Ya lo habían anunciado. Este verano vendría con pocas lluvias. Pero uno tiene con el servicio metereológico la misma actitud que con el GPS: le cree hasta ahí nomás.

La parte rata de mi ser, se alegró porque se dijo: “Si no llueve, vamos a gastar menos de jardinero”. Porque, claro, cuando llueve el pasto crece sin control. Fue una frase desafortunada, lo admito.

La sequía es desalmada. La tierra se endurece y abre como una herida. Los pájaros caen en picada del cielo, desahuciados. Los bichos y los animales, se guardan y esperan. Los mosquitos, por suerte, sin agua no se multiplican, ni todas las plagas que vienen con ellos. Las moscas casi no joden, no les da el cuero.
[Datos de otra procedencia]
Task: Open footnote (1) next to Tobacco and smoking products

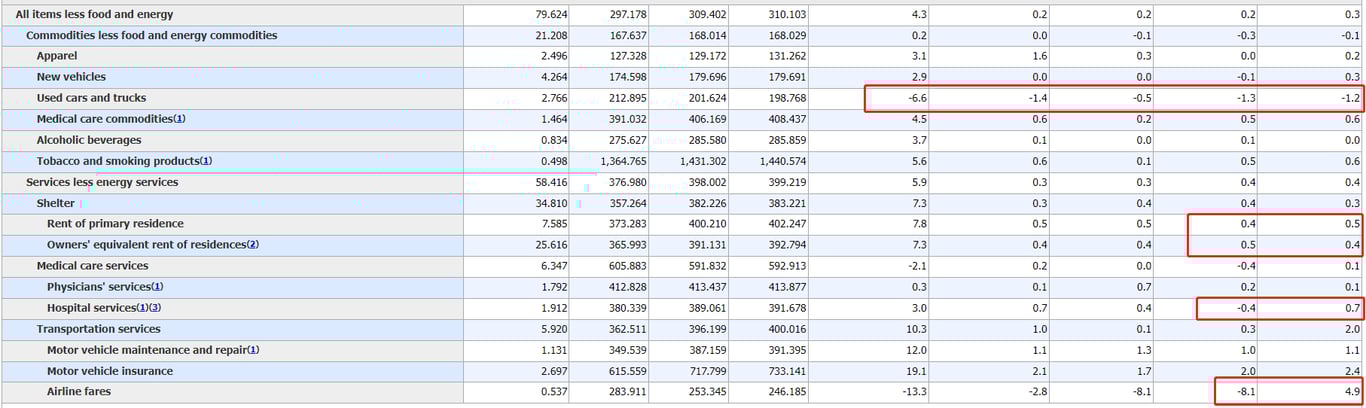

El verde de la gramilla, se retira poco a poco, y deja, a su paso, un rastro amarillo desierto. Las calles de tierra se hacen polvo y el viento sube y arremolina el polvo, como si Dios revolviera Nesquik sin leche. Las flores, las pocas flores que se animan a aparecer, no duran nada: el sol las quema, las prende, literalmente, fuego. Las napas de agua, bajan. En los pueblos, hay que subir el agua con bombas al tanque. De lo contrario, vas a tener que bañarte con la canilla de la plaza.

Cuando nos advierten del avance de la desertificación, y uno lee estos pronósticos agoreros en invierno, o junto al río, o en el mar, o con los pies sobre una alfombra de verde primavera, le parece en su fuero íntimo, como si hablaran de un planeta distinto. “Esto lo deben decir por Marte”, reflexiona. Sin embargo, el desierto está ahí a la vuelta de la esquina. Bajo nuestros pies. Basta con un mes de, como le decimos en el pueblo, “seca” para comprobar que este planeta tiene, de verdad, los días contados.

La vida en la Tierra llegó a su recta final. Ponerlo en duda, es cosa de tontos. Somos muchos, demasiados. Y estamos muy locos.

Se vienen tiempos de transpirar la camiseta. Y de vestirnos como beduinos en el desierto. En el futuro muy cercano seremos, más que seres humanos, un sinfín de churrasquitos a la plancha.